It's virtually unknown due to it being almost impossible to monetize in the
way traditional art movements have been (where a single instance is made by an
artist and you can purchase and own that one "true" instance, all other
versions are just copies). It doesn't seem to have strong political or
philosophical aims like many art movements do. Most "demos" are produced by
small teams operating almost entirely under pseudonyms so single authorship
and artist identification is also very hard to pin down.
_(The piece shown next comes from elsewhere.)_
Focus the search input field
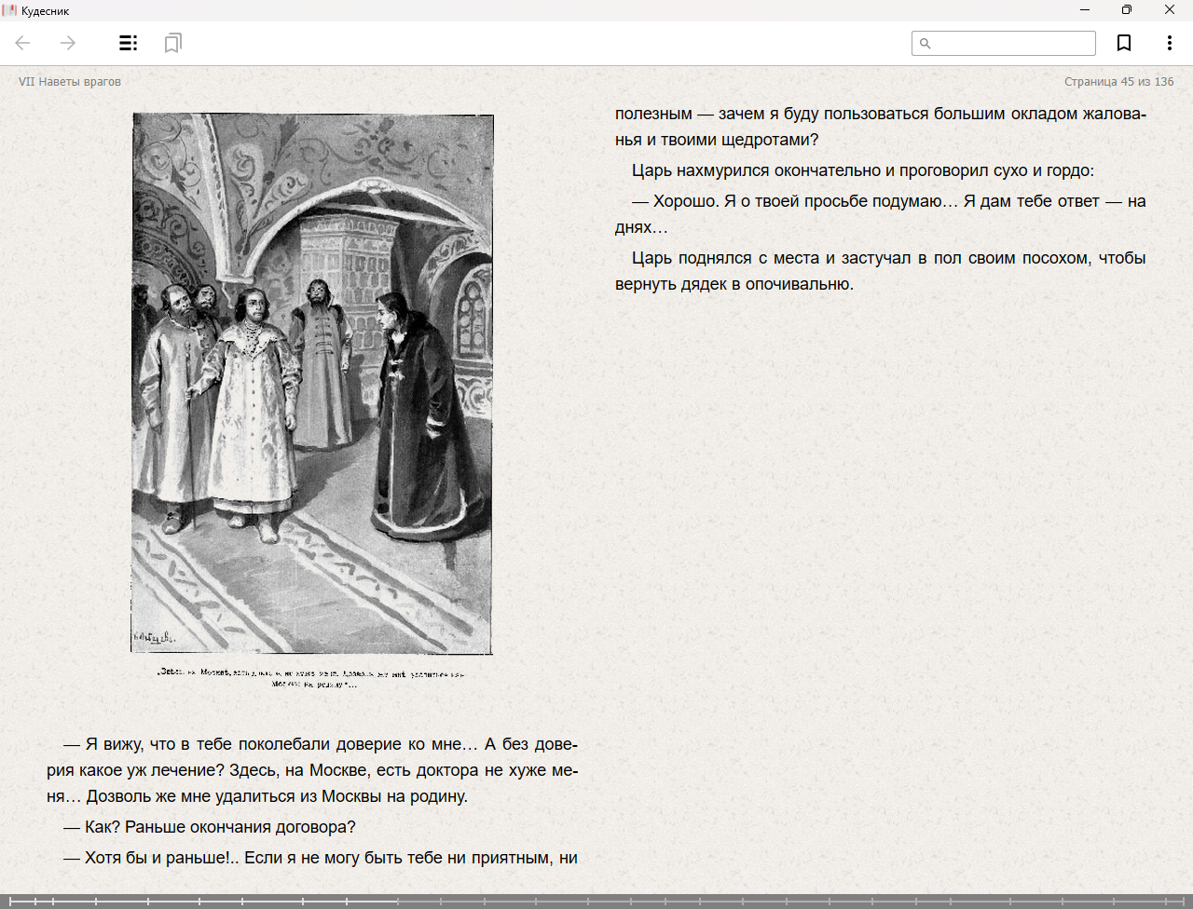[x=1012, y=44]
The art is usually highly abstract, or plays with familiar forms in abstract
ways. If there's a statement to be made it's usually in terms of create
productions that push what we think computing can do, and to do it in a way
that's not of any particular use to purely commercial or utilitarian
interests.

Demoscene music has a variety of identifiable subgenres, often based in non-
scene genres, but with several identifiable themes that don't generally exist
in non-demoscene music.

It has some loose "rules" for what is and isn't a demoscene production, but
it's kind of like pornography, you know it when you see it (or hear it). There
are literally hundreds of thousands of productions.

[https://en.wikipedia.org/wiki/Demoscene](https://en.wikipedia.org/wiki/Demoscene)

[https://www.scenemusic.net](https://www.scenemusic.net)

[http://www.scene.org/](http://www.scene.org/)

[http://www.pouet.net/](http://www.pouet.net/)

------
ddingus
Great. I love these, and there are so many. This is a nice treat.

------
iriche
Awesome!